More recently, Larsen’s team designed a new Las Vegas show for illusionist Criss Angel and was part of the creative team behind the massive opening and closing ceremonies of Expo 2020 in Dubai.

“Patrick’s working with the best people in the world now on project with multi-million-dollar budgets for a set,” says USU professor of scene design Dennis Hassan. “What he did at the World Expo in Dubai was just phenomenal.”

Hassan has taught set design at Utah State for more than 30 years and first encountered Larsen in the mid ‘90s who uncertain what he wanted to study. But he had some experience with helping to build theater sets in high school, which led to him taking some set design classes from Hassan.

“Patrick was kind of just hanging out, but then he took some set design classes and he was great from the very beginning,” Hassan recalls.

It didn’t take long before he became “quite serious” about set design, Larsen says, and he proved it by winning an award at the prestigious Kennedy Center American College Theater Festival in Washington, D.C., for his set design for USU’s production of Holiday Memories.

“It was a small show, but Patrick used projection and scrim and distorted things and did basically everything he could do to enhance the story,” Hassan notes. “And as a result, he won a national award while competing against hundreds of other schools. And for an undergrad to do that is pretty phenomenal.”

On Sept. 15, Larsen delivered the Caine College of the Arts’ annual Dean’s Convocation talk at the Russell/Wanlass Performance Hall entitled “The Magical Science of Creativity,” and provided insight into his creative process.

Patrick and Kristie Larsen met at USU while he studied set design. They reside in Bali with their five sons and live by the family motto of “Adventure. Experience. Growth.” Photo courtesy of Patrick Larsen.

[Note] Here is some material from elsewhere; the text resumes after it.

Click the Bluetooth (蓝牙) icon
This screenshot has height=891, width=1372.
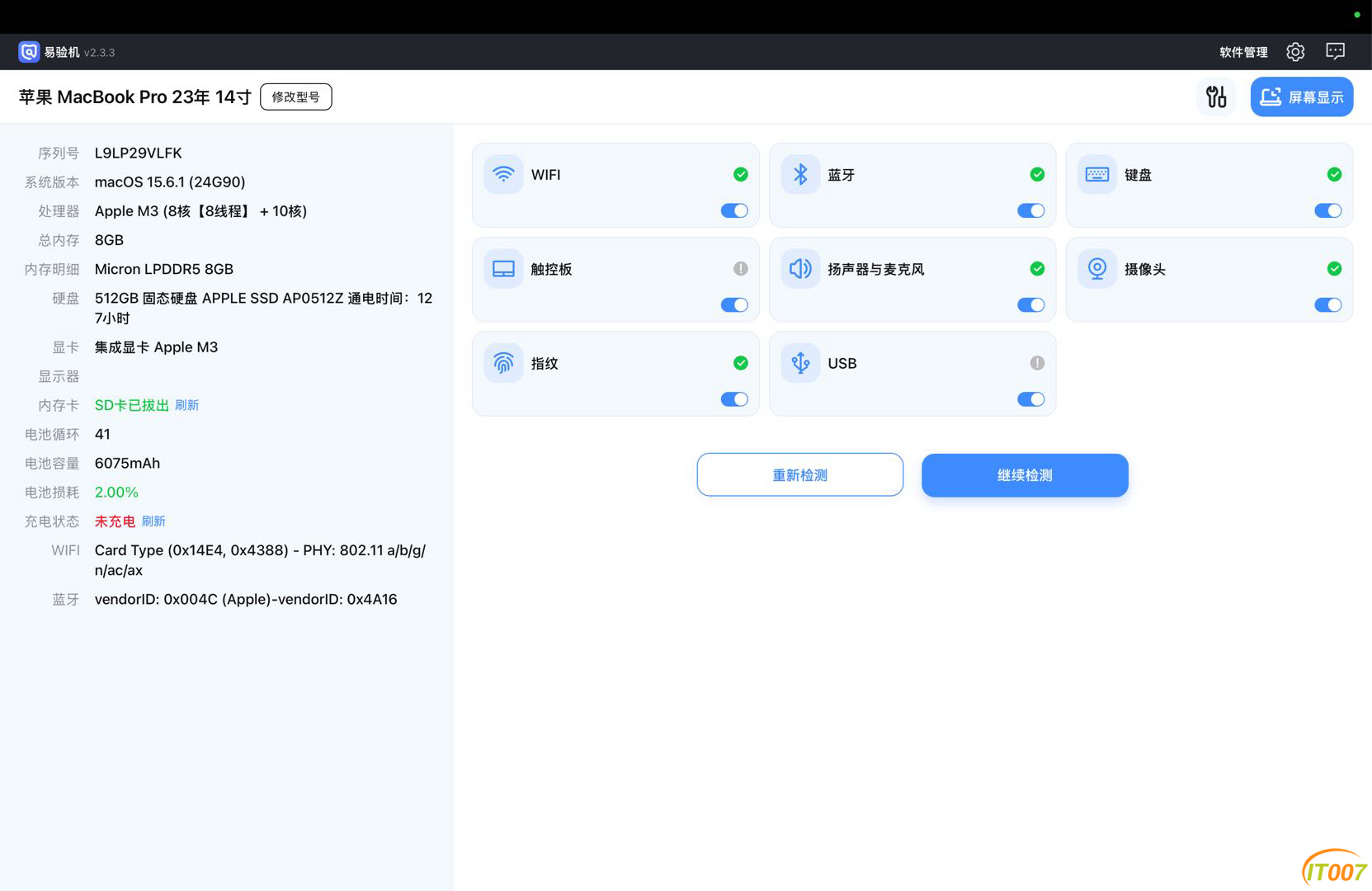coord(800,174)
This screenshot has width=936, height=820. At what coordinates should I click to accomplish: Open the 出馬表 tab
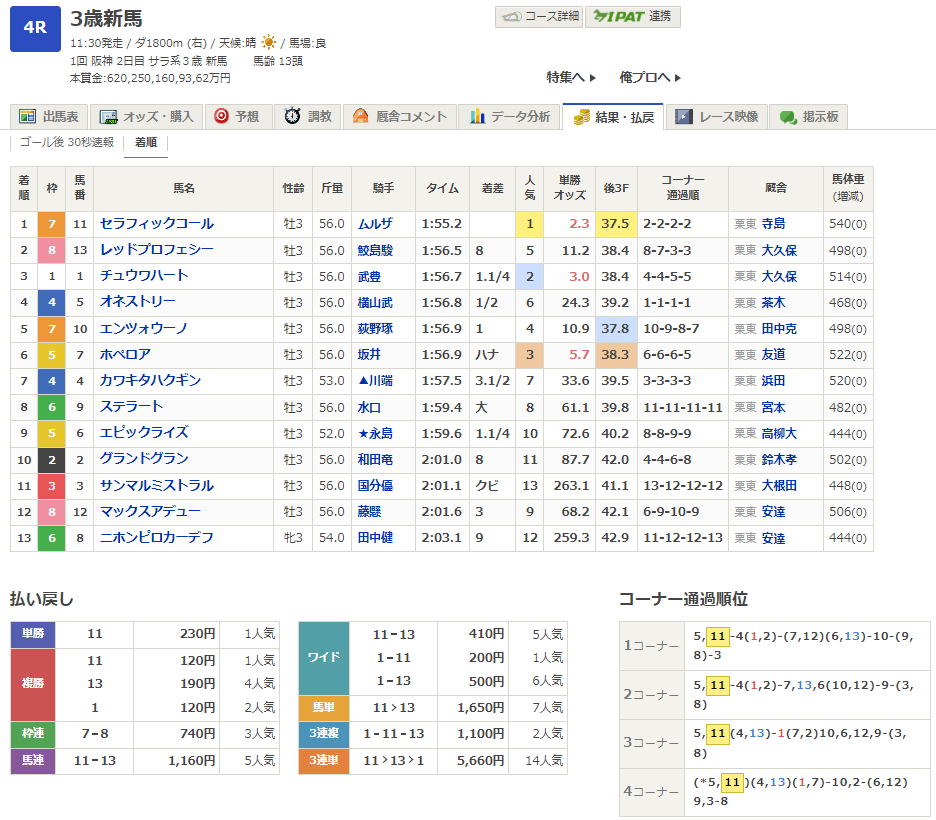click(50, 117)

“When I talk about my work to people, one of the staple questions that always comes up is, ‘How do you consistently come up with good ideas?’” Larsen noted. “… And about a decade ago, I embarked on this journey, I guess you could describe it was an obsession to find out an answer to this question. Because here I am doing it with a reasonable degree of success, and yet I don’t know how it’s done and I get anxiety every time I start working on a project because I wonder, Maybe this is the one where I’m not going to have an idea.”

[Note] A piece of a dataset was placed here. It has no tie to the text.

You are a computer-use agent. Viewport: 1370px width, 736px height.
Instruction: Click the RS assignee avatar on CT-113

“Think about the creative process as a quest,” Larsen added. “… We’re searching for the Holy Grail. Searching for something that’s not been seen or done before. And in that quest, the process is the journey itself. That’s the path that we’re on; it’s the journey we’re going to take.”

Later during his presentation, Larsen shared the path that he routinely takes when trying to come with ideas for a new project: Input: Conscious Effort (research/study, thinking, thought experiments, sketching, discussion); Processing: Sub-Conscious Associating (daydreaming, meditation, exercising, listening to music, browse art gallery); and Output: Manifestation of Idea (eureka, ideas, analyzation, critical feedback).

“Creativity, at the end of the day, is problem solving,” Larsen declared. “Creativity is creating solutions.”

During his visit to Logan, Larsen also reconnected with USU music professor and Utah Festival Opera & Musical Theatre director Michael Ballam, and he’s now going to help design sets for the UFOMT’s 2023 season. That will be a “full circle” moment for Larsen, who was involved with set designs for the opera, as well as for the Lyric Repertory Company, while a student at Utah State — the same type of student Larsen hopes he helped inspire “by realizing that I’m just a kid from Utah, too.”